TASK STATEMENT - Please copy the material below word for word, from the line containing "Select 'A strong hook' text" through the line containing "Looking at the screenshot, I should click(x=1530, y=539).", with both of those lines included.

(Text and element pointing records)
_ _ _
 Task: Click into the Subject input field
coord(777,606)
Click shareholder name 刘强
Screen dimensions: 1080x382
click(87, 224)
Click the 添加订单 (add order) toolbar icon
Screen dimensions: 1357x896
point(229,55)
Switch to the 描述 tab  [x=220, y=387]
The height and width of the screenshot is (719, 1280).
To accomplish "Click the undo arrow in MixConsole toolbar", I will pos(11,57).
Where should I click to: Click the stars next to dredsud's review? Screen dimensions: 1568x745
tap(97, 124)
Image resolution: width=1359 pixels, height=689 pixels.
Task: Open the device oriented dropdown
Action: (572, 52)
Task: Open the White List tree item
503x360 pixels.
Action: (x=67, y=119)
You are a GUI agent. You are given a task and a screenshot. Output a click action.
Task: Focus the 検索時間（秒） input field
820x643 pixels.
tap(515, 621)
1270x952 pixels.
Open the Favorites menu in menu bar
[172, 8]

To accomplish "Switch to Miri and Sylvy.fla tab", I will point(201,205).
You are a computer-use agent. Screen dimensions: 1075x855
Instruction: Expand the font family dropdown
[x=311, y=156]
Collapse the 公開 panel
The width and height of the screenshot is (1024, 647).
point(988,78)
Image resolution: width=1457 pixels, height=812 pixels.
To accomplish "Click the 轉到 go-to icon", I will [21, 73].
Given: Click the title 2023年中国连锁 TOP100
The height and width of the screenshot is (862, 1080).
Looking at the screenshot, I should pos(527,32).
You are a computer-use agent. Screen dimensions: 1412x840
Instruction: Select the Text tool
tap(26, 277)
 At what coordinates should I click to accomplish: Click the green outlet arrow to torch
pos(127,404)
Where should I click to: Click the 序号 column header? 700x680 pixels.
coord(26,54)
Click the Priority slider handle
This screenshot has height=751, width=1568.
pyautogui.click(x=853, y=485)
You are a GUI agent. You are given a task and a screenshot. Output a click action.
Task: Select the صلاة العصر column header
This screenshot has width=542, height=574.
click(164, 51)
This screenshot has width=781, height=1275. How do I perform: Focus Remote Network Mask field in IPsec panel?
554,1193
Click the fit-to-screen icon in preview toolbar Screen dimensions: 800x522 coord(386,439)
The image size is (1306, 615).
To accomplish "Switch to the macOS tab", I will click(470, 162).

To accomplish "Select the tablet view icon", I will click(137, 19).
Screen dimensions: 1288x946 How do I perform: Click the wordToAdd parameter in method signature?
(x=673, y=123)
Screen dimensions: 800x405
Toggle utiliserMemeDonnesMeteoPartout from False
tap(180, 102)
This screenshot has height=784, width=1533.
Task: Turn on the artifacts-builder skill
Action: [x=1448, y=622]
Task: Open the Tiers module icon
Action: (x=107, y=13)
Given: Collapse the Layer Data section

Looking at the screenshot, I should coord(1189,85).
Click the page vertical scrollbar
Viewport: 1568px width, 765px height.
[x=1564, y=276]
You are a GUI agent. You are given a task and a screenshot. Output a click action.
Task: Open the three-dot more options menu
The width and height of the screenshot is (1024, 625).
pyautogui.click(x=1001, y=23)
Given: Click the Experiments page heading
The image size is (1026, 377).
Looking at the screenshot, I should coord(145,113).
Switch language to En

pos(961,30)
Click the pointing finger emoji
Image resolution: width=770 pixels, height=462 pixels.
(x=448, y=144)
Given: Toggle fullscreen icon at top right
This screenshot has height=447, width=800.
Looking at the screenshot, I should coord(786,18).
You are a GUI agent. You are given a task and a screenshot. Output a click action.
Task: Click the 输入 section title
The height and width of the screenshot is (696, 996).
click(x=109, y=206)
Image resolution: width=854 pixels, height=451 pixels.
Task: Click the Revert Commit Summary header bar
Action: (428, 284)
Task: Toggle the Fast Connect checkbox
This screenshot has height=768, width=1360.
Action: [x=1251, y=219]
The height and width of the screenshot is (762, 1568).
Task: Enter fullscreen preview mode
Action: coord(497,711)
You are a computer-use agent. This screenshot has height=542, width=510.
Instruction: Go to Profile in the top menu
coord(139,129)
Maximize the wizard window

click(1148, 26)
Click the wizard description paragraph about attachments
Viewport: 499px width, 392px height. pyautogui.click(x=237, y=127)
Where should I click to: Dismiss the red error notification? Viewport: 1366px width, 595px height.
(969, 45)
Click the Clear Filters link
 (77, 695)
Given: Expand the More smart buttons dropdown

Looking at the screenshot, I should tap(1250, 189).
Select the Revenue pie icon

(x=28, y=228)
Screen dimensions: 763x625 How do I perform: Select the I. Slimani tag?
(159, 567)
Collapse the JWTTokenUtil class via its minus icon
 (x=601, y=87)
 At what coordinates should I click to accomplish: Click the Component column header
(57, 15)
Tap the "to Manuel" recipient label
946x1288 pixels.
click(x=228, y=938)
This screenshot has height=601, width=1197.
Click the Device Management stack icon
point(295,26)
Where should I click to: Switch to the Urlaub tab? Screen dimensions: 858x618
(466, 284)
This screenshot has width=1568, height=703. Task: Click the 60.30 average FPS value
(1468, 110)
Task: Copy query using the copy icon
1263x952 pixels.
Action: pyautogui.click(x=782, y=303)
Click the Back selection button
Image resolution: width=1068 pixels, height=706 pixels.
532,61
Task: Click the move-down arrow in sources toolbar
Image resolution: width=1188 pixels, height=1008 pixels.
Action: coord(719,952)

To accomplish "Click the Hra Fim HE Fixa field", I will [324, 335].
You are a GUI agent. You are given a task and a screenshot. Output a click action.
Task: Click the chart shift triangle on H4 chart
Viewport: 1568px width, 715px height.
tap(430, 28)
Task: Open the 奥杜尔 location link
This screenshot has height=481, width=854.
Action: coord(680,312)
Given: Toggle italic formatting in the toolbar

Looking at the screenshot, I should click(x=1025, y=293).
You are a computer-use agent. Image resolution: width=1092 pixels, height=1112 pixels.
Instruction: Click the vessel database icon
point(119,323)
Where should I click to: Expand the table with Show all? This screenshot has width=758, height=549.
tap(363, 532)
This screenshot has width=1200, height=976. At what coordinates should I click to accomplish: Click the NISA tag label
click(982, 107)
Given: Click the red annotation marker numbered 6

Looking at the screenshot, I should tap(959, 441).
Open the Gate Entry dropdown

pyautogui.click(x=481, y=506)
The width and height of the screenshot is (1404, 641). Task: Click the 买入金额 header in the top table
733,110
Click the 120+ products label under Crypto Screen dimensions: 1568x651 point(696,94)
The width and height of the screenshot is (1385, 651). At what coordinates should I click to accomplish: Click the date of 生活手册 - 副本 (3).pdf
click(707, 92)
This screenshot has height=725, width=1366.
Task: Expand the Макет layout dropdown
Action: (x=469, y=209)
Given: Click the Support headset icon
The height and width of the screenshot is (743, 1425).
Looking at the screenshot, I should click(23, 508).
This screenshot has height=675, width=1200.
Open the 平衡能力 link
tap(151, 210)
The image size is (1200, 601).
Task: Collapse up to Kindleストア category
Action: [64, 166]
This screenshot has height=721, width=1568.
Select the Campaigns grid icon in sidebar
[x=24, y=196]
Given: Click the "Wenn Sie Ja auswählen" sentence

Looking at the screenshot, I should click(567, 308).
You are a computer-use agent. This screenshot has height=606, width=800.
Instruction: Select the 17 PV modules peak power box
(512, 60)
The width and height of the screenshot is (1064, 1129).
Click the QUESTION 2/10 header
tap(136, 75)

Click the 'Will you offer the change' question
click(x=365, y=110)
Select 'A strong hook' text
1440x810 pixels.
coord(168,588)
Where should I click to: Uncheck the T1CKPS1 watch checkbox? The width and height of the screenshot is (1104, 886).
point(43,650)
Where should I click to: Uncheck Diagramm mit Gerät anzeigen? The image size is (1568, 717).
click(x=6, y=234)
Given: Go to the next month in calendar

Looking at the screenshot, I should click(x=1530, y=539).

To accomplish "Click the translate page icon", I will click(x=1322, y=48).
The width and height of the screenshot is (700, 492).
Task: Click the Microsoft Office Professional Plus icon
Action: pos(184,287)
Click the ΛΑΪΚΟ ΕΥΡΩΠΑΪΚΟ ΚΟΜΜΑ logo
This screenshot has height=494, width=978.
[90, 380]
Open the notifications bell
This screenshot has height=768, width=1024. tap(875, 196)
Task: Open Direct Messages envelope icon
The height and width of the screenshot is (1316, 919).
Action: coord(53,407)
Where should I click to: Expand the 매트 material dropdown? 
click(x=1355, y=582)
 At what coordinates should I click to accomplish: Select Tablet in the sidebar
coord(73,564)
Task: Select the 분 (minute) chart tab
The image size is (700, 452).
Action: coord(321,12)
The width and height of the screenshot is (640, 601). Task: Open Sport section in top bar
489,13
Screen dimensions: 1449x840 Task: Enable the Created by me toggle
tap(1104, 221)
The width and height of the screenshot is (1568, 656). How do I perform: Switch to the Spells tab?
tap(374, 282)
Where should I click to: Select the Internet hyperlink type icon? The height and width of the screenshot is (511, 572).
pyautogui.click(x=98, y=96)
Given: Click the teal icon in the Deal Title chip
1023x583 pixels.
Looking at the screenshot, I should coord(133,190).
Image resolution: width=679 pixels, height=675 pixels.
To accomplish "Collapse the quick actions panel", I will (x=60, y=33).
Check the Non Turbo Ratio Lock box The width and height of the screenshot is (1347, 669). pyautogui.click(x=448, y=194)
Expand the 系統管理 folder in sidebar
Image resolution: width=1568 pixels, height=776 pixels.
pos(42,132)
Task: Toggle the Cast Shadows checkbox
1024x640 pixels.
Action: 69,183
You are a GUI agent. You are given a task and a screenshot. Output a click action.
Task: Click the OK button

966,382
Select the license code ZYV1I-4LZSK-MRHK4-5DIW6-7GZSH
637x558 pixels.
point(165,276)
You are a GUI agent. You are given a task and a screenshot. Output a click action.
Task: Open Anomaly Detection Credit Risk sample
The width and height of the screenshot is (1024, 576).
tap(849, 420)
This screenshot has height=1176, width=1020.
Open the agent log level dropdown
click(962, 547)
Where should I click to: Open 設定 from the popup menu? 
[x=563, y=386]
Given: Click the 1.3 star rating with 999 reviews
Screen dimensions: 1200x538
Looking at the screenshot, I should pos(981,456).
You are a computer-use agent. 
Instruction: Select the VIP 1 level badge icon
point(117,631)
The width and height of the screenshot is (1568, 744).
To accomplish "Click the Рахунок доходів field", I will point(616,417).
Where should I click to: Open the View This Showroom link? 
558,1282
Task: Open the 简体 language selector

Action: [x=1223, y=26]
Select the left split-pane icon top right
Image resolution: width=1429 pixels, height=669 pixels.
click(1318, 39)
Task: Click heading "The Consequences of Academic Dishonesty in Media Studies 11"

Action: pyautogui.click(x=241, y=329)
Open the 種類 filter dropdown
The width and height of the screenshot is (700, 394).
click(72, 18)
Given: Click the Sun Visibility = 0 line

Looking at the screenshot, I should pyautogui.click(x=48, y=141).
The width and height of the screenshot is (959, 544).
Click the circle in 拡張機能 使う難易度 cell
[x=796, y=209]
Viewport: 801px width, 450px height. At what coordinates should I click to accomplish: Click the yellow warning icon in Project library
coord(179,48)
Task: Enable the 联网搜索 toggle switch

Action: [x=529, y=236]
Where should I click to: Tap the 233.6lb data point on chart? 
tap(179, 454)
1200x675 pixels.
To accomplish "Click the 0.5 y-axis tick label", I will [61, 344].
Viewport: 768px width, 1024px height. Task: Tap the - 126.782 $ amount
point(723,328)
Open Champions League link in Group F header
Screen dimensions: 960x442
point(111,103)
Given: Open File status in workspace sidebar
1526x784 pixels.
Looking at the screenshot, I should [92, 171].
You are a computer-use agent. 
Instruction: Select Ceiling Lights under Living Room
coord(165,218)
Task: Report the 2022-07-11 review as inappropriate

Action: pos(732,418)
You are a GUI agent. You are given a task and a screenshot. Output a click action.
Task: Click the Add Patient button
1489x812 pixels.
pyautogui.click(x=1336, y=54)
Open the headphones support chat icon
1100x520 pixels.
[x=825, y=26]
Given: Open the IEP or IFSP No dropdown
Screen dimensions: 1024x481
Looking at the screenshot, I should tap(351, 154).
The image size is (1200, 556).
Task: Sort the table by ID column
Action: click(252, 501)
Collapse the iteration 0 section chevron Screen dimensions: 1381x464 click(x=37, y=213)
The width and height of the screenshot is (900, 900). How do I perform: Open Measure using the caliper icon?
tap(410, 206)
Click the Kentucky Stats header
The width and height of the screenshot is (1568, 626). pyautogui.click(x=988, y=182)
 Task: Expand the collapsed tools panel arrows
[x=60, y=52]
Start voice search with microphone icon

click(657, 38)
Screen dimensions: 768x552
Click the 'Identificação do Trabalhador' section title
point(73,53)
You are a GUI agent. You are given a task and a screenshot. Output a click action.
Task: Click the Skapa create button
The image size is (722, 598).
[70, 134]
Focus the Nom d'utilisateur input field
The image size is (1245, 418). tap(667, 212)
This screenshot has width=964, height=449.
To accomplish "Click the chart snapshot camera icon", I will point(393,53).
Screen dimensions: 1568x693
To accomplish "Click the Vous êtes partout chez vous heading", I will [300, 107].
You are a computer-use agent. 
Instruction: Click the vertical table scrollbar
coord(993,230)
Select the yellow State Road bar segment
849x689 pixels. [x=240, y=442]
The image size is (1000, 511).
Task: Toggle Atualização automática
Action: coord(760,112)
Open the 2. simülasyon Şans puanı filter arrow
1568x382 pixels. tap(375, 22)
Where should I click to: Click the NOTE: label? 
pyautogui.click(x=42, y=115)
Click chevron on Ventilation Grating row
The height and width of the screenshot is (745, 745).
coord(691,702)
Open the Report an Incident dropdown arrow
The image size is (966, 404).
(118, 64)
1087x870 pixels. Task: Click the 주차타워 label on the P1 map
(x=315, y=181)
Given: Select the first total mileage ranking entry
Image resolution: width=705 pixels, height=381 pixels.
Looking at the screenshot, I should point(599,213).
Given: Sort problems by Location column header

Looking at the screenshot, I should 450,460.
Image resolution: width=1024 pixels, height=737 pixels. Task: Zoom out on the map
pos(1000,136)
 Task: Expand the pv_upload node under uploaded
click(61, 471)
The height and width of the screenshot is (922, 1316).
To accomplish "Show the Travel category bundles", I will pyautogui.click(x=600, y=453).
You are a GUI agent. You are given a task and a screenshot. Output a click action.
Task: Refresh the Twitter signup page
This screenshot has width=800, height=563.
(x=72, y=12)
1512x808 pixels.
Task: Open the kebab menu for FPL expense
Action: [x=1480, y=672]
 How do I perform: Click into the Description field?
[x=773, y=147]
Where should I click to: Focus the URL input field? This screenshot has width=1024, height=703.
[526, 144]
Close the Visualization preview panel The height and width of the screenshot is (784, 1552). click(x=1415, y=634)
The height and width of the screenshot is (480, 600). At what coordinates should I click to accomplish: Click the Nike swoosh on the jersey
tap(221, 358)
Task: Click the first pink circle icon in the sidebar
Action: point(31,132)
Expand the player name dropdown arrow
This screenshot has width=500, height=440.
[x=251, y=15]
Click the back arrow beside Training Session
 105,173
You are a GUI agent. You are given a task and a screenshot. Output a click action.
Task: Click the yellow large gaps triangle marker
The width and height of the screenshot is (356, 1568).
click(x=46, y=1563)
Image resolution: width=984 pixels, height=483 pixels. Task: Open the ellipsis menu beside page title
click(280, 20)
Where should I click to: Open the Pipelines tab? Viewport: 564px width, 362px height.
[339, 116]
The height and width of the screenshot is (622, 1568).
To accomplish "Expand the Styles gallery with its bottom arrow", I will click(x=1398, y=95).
_ _ _
RESULT OF THIS EXERCISE -
Select 'A strong hook' text
1440x810 pixels.
coord(168,588)
Where should I click to: Uncheck the T1CKPS1 watch checkbox? The width and height of the screenshot is (1104, 886).
point(43,650)
Where should I click to: Uncheck Diagramm mit Gerät anzeigen? The image size is (1568, 717).
click(x=6, y=234)
Given: Go to the next month in calendar

Looking at the screenshot, I should click(x=1530, y=539).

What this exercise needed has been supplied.